Pengalaman juga menjadi guru terbaik dalam proses pengembangan kepemimpinan. Kolb (1984) menekankan bahwa keterampilan kepemimpinan dapat dipelajari dan ditingkatkan melalui penerapan nyata dalam berbagai situasi. Ini berarti bahwa seorang pemimpin harus terbuka terhadap umpan balik, terus belajar, dan berani mengambil risiko untuk berkembang.

Di era globalisasi dan teknologi yang semakin canggih, kebutuhan akan pemimpin yang visioner, adaptif, dan inklusif semakin mendesak. Pemimpin masa depan harus mampu memadukan kecerdasan emosional dengan kecerdasan strategis, serta memprioritaskan pemberdayaan timnya. Lebih dari sekadar memimpin, mereka harus menjadi inspirator dan penggerak perubahan yang berkelanjutan.

Kepemimpinan di dunia kerja saat ini yang telah banyak dipengaruhi perkembangan teknologi informasi dan digital, semakin kompleks dan dinamis. Kondisi disruptif ini menuntut para pemimpin untuk memiliki pendekatan yang lebih adaptif dan strategis dalam melacak kinerja, mengembangkan potensi, menciptakan kolaborasi yang efektif, serta meningkatkan motivasi tim. Berdasarkan teori kepemimpinan terkini, berikut adalah panduan praktis bagi pemimpin untuk menghadapi tantangan di era digital saat ini; dengan konsideran adanya pola dan lokasi kerja yang bergantung pada preferensi personal para pekerja.
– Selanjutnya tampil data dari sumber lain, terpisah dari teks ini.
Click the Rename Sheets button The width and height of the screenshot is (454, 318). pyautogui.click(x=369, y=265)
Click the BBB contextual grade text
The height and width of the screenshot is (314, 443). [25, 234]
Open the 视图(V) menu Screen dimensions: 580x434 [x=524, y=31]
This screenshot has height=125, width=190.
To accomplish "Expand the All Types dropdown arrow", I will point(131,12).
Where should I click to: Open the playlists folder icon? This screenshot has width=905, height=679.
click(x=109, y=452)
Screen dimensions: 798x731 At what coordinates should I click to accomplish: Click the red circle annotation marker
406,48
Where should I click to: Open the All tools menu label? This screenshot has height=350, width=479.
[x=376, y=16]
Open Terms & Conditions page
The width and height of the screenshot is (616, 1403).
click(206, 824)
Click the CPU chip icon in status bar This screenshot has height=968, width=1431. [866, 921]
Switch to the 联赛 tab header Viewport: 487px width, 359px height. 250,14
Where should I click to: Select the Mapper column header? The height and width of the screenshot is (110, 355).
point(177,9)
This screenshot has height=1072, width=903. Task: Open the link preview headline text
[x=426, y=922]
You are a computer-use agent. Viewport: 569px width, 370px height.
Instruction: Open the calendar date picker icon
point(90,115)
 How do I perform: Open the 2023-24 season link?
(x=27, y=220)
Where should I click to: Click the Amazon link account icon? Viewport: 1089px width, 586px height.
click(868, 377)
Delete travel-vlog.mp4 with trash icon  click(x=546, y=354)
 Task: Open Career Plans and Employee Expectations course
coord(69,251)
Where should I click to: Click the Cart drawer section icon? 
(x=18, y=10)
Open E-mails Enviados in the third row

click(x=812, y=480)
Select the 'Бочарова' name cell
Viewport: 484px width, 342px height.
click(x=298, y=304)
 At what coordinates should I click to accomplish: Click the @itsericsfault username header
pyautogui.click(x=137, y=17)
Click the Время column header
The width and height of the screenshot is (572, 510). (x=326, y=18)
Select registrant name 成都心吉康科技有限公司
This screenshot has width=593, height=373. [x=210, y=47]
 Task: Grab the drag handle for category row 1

How Can I Track My Team’s Performance?

Melacak kinerja tim secara efektif adalah langkah penting dalam memastikan pencapaian tujuan organisasi. Menurut teori Management by Objectives (MBO) yang diperkenalkan oleh Peter Drucker, kinerja tim dapat dipantau melalui penetapan tujuan spesifik yang terukur, relevan, dan berbasis waktu (SMART Goals). Pemimpin harus secara berkala meninjau capaian tim terhadap tujuan tersebut dan memberikan umpan balik yang konstruktif.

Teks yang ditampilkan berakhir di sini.